Désenchantement, nihilisme et apophatisme

« Il ne s’agit pas d’affirmer que cette attention au néant soit un phénomène purement occidental. Bien au contraire, elle est présente en Orient, et en particulier en Inde depuis les temps les plus reculés. (…) Mais le progrès du nihilisme en tant qu’évènement historique et existentiel appartient en propre au monde occidental, présageant peut-être l’effondrement de la civilisation occidentale toute entière. Nous qui vivons dans le monde moderne, nous ne pouvons pas échapper à ces questions qui se sont d’abord imposées à quelques penseurs visionnaires. Chez Nietzsche, et chez des penseurs plus contemporains comme Heidegger, le problème du nihilisme est abordé en premier lieu à partir de ‘l’histoire de l’Etre’ [l’histoire de la métaphysique occidentale]. La situation est différente en Orient dans la mesure où la question du néant a été abordée à partir de l’expérience de la vacuité (sunyata). »
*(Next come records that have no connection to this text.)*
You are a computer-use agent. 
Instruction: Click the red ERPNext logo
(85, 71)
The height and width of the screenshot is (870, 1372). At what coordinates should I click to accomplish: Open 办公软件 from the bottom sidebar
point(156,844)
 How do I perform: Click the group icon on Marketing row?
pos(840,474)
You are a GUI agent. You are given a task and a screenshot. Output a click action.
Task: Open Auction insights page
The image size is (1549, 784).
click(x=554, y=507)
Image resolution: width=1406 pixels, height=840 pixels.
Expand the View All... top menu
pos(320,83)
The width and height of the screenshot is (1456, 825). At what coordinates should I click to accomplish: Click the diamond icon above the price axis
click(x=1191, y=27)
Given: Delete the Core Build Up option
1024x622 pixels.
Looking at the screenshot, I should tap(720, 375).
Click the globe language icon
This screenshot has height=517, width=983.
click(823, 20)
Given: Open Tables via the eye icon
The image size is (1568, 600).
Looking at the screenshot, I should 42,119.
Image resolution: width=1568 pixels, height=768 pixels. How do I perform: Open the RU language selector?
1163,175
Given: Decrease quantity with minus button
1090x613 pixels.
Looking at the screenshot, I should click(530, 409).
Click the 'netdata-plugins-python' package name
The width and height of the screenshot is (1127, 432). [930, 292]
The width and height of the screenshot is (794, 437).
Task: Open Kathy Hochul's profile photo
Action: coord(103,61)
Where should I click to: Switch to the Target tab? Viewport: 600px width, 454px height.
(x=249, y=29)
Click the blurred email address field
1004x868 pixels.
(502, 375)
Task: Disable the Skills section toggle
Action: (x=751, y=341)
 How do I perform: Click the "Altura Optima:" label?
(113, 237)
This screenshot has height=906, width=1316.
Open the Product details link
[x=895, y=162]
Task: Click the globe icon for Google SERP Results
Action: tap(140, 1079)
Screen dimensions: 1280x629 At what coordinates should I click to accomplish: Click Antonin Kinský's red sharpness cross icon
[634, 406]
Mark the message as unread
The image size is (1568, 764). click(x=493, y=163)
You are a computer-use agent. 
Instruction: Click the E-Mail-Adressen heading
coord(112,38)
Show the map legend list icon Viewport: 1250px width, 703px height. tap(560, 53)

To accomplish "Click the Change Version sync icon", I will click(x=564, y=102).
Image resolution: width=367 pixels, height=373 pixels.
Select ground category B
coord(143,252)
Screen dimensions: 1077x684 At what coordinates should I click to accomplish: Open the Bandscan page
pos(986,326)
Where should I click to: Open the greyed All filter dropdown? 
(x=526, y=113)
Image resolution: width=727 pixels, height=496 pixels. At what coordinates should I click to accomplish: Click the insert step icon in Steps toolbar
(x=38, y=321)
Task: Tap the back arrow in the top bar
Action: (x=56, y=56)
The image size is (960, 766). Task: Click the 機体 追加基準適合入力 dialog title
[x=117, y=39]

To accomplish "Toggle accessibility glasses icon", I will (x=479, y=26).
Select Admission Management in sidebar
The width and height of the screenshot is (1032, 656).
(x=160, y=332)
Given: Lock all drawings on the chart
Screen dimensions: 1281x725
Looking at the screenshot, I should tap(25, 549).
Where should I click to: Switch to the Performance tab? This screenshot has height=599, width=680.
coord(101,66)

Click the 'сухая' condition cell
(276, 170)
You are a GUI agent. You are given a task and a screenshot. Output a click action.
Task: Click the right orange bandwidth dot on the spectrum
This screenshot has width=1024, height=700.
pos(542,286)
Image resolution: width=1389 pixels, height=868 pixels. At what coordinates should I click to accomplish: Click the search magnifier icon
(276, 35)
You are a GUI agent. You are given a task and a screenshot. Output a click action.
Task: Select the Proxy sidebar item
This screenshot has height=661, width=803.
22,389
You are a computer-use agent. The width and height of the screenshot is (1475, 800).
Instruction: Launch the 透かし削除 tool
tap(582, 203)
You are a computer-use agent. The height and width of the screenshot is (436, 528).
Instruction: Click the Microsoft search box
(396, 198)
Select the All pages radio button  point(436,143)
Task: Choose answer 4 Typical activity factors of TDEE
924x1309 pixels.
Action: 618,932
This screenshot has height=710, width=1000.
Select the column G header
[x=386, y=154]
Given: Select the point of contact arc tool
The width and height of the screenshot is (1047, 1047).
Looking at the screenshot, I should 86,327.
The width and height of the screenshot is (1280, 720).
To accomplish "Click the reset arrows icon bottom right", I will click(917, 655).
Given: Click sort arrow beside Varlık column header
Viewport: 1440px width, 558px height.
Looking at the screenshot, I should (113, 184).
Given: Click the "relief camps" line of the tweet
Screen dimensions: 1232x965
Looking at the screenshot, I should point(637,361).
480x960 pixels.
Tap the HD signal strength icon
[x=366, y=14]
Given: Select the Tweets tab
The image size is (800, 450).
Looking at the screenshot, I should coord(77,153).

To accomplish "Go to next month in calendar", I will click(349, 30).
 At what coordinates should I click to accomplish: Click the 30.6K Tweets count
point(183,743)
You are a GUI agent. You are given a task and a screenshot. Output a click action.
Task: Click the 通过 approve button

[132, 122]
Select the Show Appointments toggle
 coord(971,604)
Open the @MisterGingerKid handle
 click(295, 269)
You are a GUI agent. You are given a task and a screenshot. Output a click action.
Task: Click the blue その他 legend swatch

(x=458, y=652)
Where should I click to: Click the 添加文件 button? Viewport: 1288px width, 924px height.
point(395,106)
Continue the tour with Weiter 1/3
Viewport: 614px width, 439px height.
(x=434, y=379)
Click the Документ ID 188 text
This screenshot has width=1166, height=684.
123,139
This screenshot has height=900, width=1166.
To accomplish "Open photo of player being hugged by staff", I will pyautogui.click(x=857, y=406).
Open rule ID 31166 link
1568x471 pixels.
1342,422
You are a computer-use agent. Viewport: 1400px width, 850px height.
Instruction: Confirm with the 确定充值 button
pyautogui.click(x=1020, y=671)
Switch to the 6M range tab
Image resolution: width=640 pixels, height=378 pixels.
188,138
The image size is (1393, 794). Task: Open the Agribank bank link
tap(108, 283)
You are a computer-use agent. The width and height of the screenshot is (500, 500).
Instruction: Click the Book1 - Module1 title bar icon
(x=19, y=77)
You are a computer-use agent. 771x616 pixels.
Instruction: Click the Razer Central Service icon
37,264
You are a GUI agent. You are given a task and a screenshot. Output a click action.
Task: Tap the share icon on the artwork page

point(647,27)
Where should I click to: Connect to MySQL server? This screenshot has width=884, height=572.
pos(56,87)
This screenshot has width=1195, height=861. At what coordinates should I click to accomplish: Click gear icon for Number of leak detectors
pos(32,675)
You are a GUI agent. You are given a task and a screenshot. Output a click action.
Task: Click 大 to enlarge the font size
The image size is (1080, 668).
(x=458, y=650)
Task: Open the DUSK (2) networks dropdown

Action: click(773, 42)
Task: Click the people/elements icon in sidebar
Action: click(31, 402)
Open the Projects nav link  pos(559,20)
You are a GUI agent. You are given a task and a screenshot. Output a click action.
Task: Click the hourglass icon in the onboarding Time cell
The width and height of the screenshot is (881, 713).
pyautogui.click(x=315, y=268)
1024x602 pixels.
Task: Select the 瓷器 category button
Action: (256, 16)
Traduction (libre) de Keiji Nishitani (1900-1990), Religion and Nothingness, University of California Press, 1982, p.168

 

“Lorsque l’existentialisme ‘athée’ nous met en présence du vide ‘objectif’ d’un monde absurde ou du vide ‘subjectif’ d’un ego privé de contenu que Sartre identifie avec le ‘néant’, cette double forme du vide peut légitimement  nous rappeler le vide auquel nous renvoient les diverses formes de la théologie négative dans des traditions spirituelles aussi différentes que le bouddhisme, le christianisme, l’hindouisme ou le néoplatonisme.

La structure logique des propositions concernant ces deux formes du vide est la même, et l’expérience spirituelle de l’angoisse sartrienne, dans laquelle l’homme est réduit au néant d’une volonté libre de tout contenu, semble liée à un éclatement de l’anthropologie  caractérisant notre culture occidentale (selon laquelle l’essence de l’homme a toujours un contenu positif (animal raisonnable, créature de Dieu, substance pensante, producteur, etc…) de même que la doctrine du Nirvana bouddhique, par exemple, s’acharne à priver l’essence de l’homme de tout contenu, en invitant ce dernier à éteindre le désir individuant qui l’attache illusoirement aux formes. »

Georges Vallin (1921-1983), « Les deux vides », article tiré de son ouvrage posthume Lumière de la non-dualité, Presses Universitaires de Nancy, 1987.